Would those alluring fire hall calendars still be so alluring if the firefighters gracing each month didn’t look as though they were chiselled from stone? 

Aesthetics aside, peak physical fitness is one of the most critical tools in a firefighter’s arsenal. Regular attention to health plays a significant role in these emergency responders’ ability to power through disaster situations. The role of a firefighter is not one to be taken lightly, as the sole purpose of the position is to protect and serve. In general, prospective firefighters must pass a battery of intensive exercises, from endurance to strength, before they make the cut. 

Physically and mentally taxing at the best of times, first responders live in a place of high alert and must be prepared to go at a moment’s notice. With little room for error, preparation becomes a weekly, if not daily, task. 
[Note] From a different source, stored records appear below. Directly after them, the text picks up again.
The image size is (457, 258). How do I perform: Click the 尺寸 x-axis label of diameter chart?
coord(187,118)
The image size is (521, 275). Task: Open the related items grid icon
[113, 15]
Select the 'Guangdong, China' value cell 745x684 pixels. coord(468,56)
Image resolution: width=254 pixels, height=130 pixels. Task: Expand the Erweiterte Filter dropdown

A firefighter on island for 11 years, Tristan Burchall explains that a regular fitness routine is a necessary part of the job and, while there is an overall expectation for him and his colleagues to maintain their physical strength, as long as they are meeting their requirements, there is some leeway in what can be included in their fitness regime. “Every day, there is a schedule for people to go to the gym and take care of themselves. I follow my routine and train on my schedule at least five times a week.” 
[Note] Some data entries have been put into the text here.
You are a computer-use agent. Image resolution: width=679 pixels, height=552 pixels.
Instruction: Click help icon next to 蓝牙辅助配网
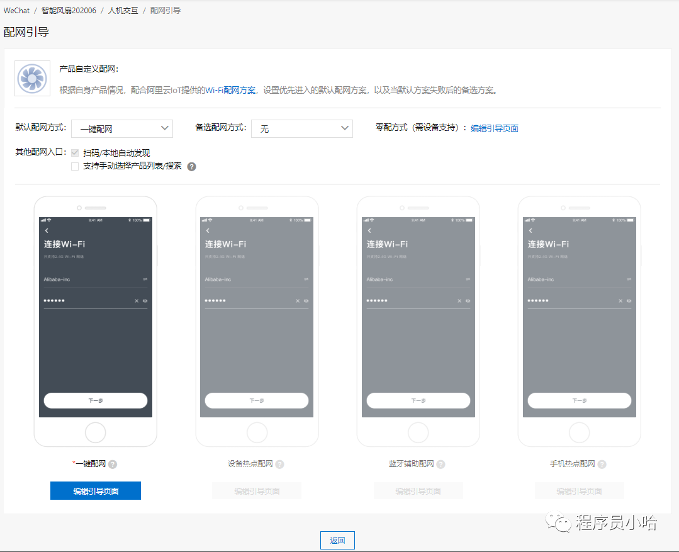click(x=441, y=465)
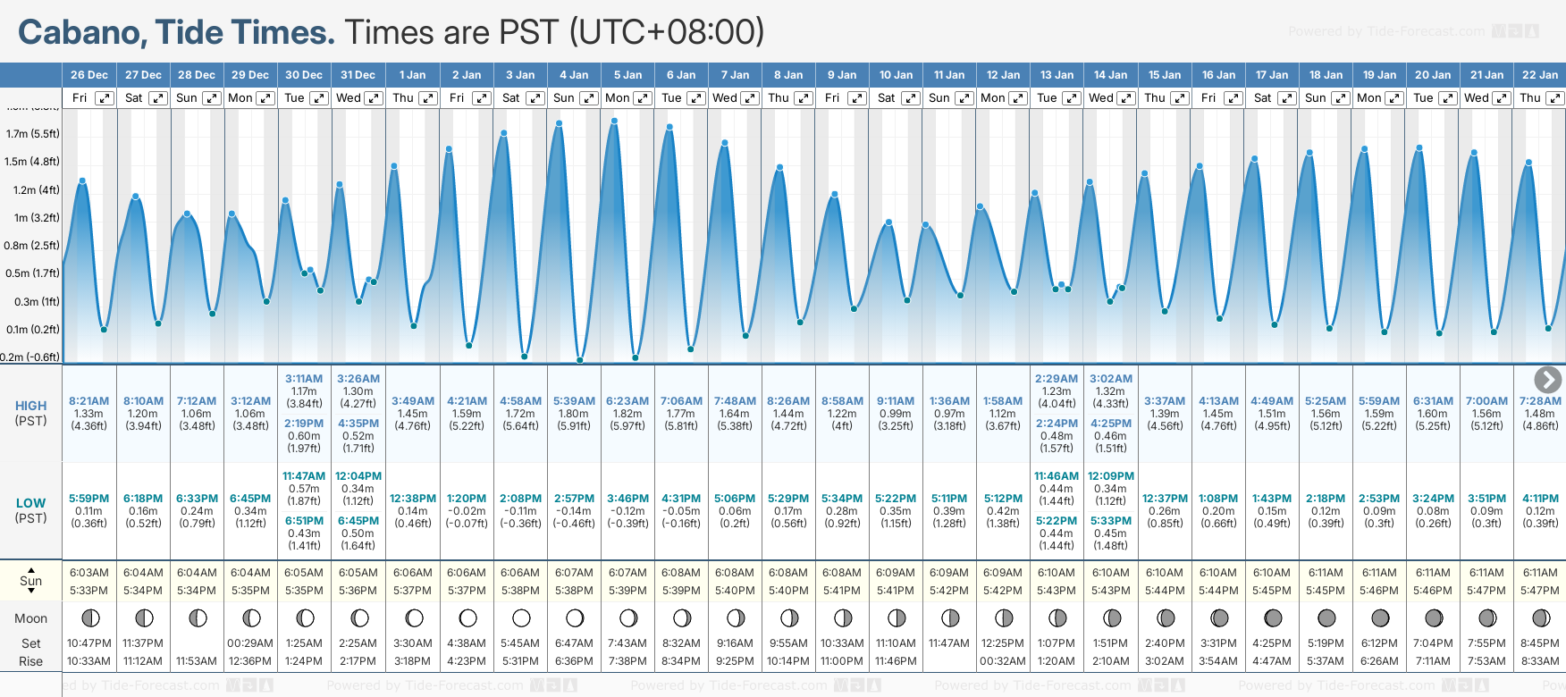
Task: Select the 4 Jan date header
Action: (574, 75)
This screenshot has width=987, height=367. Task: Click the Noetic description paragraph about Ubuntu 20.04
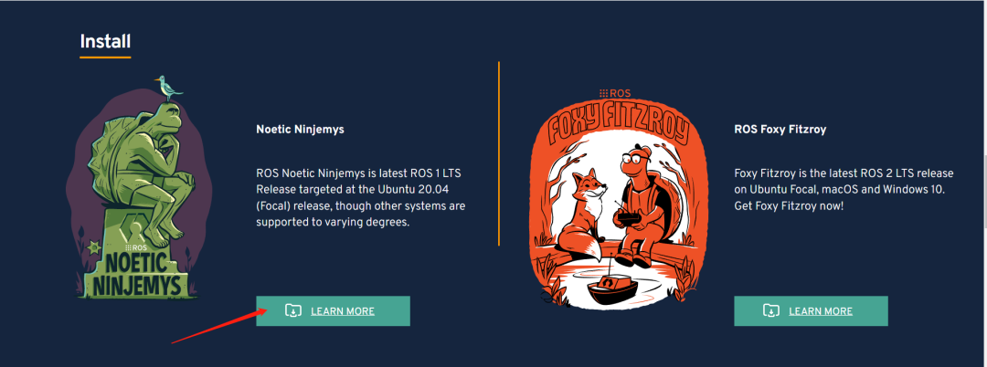[361, 197]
You can plan for hurricane season (or any other act of nature) by stocking up, prepping tools and ensuring equipment like tarps, ropes, nails, etc., are in good repair. There aren’t hard and fast rules for getting or keeping your body in tip top shape in case of emergency. 

“Technically, we’re supposed to be fit before the storm comes,” Burchall says. Still, the best training involves equal parts weight training and cardio, and routines including things like combat ropes can mimic the on-the-job experience of the heavy lifting while moving at a fast pace. 
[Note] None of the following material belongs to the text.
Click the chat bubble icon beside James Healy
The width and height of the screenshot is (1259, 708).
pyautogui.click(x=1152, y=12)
Currently in the Airport Operations Division, Burchall spent several years on the primary structural side of the force. As a result, he has first-hand experience hauling heavy tools and equipment onto a roof decked in his full uniform for hours at a time. “Typically, you have to carry heavy equipment while you’re wearing a breathing apparatus over distances. So, you need the endurance training.” 

Burchall also touches on the importance of physical training in strengthening the mental muscles needed to cope with unexpected experiences while out in the field, particularly in a disaster situation. “One of the first things I learned on the job is that the training is a great way to distract you, and it releases the natural endorphins into your system. It kind of makes you feel better when you experience something negative on the job.” 

After the storm and the roads are clear of debris and downed lines, a firefighter’s new priority becomes personal recovery, and, as Burchall notes, that must include good quality sleep. “I’d say the best way to wind down after the rush is to make sure that you get plenty of sleep. I try to aim for at least seven to nine hours. Sleep is underrated; it rejuvenates the mind and body.” 

Are you or someone you know dreaming of becoming a firefighter or first responder? In addition to an innate drive to help, physical conditioning is vital. “I wouldn’t suggest focusing on just cardio or heavy lifting alone,” Burchall says. “You have to combine the two; that’s the best thing for future firefighters. If you focus on physical strength, you won’t have cardio, and if you just do cardio, you won’t have physical strength. You need to find the right blend, the best of both worlds.” 

Firefighters and other first responders working in Bermuda have a reasonable expectation that at least once in their career they will find themselves on rescue and recovery duty, scaling the sides of candy-coloured houses and braving the treacherous pitches of limestone roofs. In our unique climate, this kind of work is challenging on a good day, but even more so when taking safety gear and equipment along for the ride. For firefighters, preparing for natural disasters is a marathon, not a sprint: “I aim for five days of strength training and cardio, minimum, and try my best to do it consistently,” Burchall says. “That’s what helps me the most.”